■ **KETENTUAN TUGAS**: Tuliskan lanjutan abstrak tentang generasi unggul dan Revolusi Mental di bawah ini. Mulailah tepat sesudah kalimat terakhirnya.

■ **TEKS PILIHAN**:
◇ ◇ ◇ ◇
PEMBENTUKAN GENERUS UNGGUL SEBAGAI ALTERNATIF MELENGKAPI PERENCANAAN REVOLUSI MENTAL
Abstrak
Saat uforia gerakan Reformasi Birokrasi, justru muncul anomali dimana banyak tokoh-tokoh birokrasi, politik, masyarakat bahkan tokoh agama terjerat kasus korupsi dan perbuatan a-moral lainnya. Di ranah masyarakat umumpun, hampir berbagai media dan tiap hari tersaji informasi perbuatan-perbuatan yang mencerminkan perilaku masyarakat yang menyimpang dari aturan formal/Perundang-undangan, norma-norma agama, adat dan budaya. Tidaklah salah jika indek kebaikan pada penelelitian Washingoton University, Indonesia menduduki rangking 140 dan psikolog UI Prof.Dr, Hamdi Moeloek, mengatakan, “saat ini nilai-nilai luhur bangsa makin terkikis hilang yang diakibatkan oleh sikap mental yang lemah. Mentalitas ini dapat merusak struktur kehidupan berbangsa dan bernegara selanjutnya”. Bapak Jokowi-JK memunculkan Revolusi Mental sebagai solusi, yang intinya merupakan suatu gerakan dengan cara yang cepat untuk mengangkat kembali nilai-nilai strategis (Integritas, Etos kerja dan Gotong Royong) yang diperlukan oleh bangsa dan negara untuk mampu menciptakan ketertiban dan kesejahteraan rakyat dengan sasaran aparat negara dan birokrasi. Konsep revolusi mental tersebut perlu dilengkapi dengan action plan yang lebih feasibel untuk betul-betul terjadi perubahan mentalitas yang diharapkan dengan gerakan pembentukan generasi unggul prosesional religius.
◇ ◇ ◇ ◇
■ **KUMPULAN DATA**:
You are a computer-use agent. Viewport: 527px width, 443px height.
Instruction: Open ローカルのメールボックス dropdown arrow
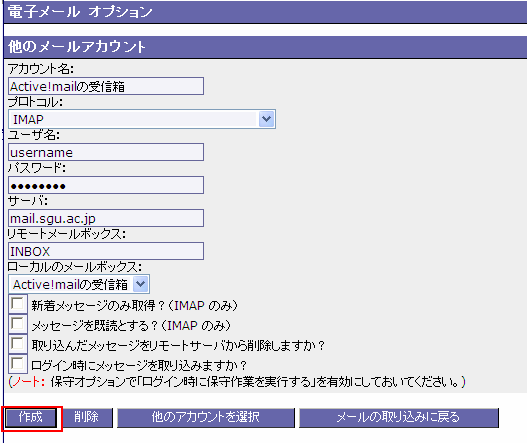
◇ ◇ ◇ ◇
■ **JAWABAN TUGAS**:
Kata Kunci : Generus Unggul, Revolusi Mental
1. Fakta/Permasalahan
Saat uforia gerakan Reformasi Birokrasi, justru muncul anomali dimana banyak tokoh-tokoh birokrasi, politik, masyarakat bahkan tokoh agama terjerat kasus korupsi dan perbuatan a-moral lainnya. Di ranah masyarakat umumpun, hampir berbagai media dan tiap hari tersaji informasi perbuatanperbuatan yang mencerminkan perilaku masyarakat yang menyimpang dari aturan formal/Perundang-undangan, norma-norma agama dan adat. Sangat mengerikan, adanya peningkatan kasus kasus seperti, bapak memperkosa anak gadisnya sendiri, inces, kasus mutilasi, perkosaan yang pelaku dan korbannya masih di bawah umur, trafficking, pembunuhan sadis berlatar belakang penyimpangan seksual (Homosex), Kasus Narkoba (khususnya DIY), dimana awal DIY hanyalah sasaran utama peredaran namun menjadi daerah produksi narkoba yang potensial, dan masih banyak kasus PMKS lainnya . Hal tersebut bisa terjadi dan tidak bisa dipungkiri dimungkinkan sebagai dampak pengambilan kebijakankebijakan kita selama ini. Panglima TNI, Jendral gatot Nurmantyo mengutip penelelitian Washingoton University, yang menilai peringkat negara-negara berdasarkan standar kebaikan yang diajarkan Al-Quran dan Al-Hadist.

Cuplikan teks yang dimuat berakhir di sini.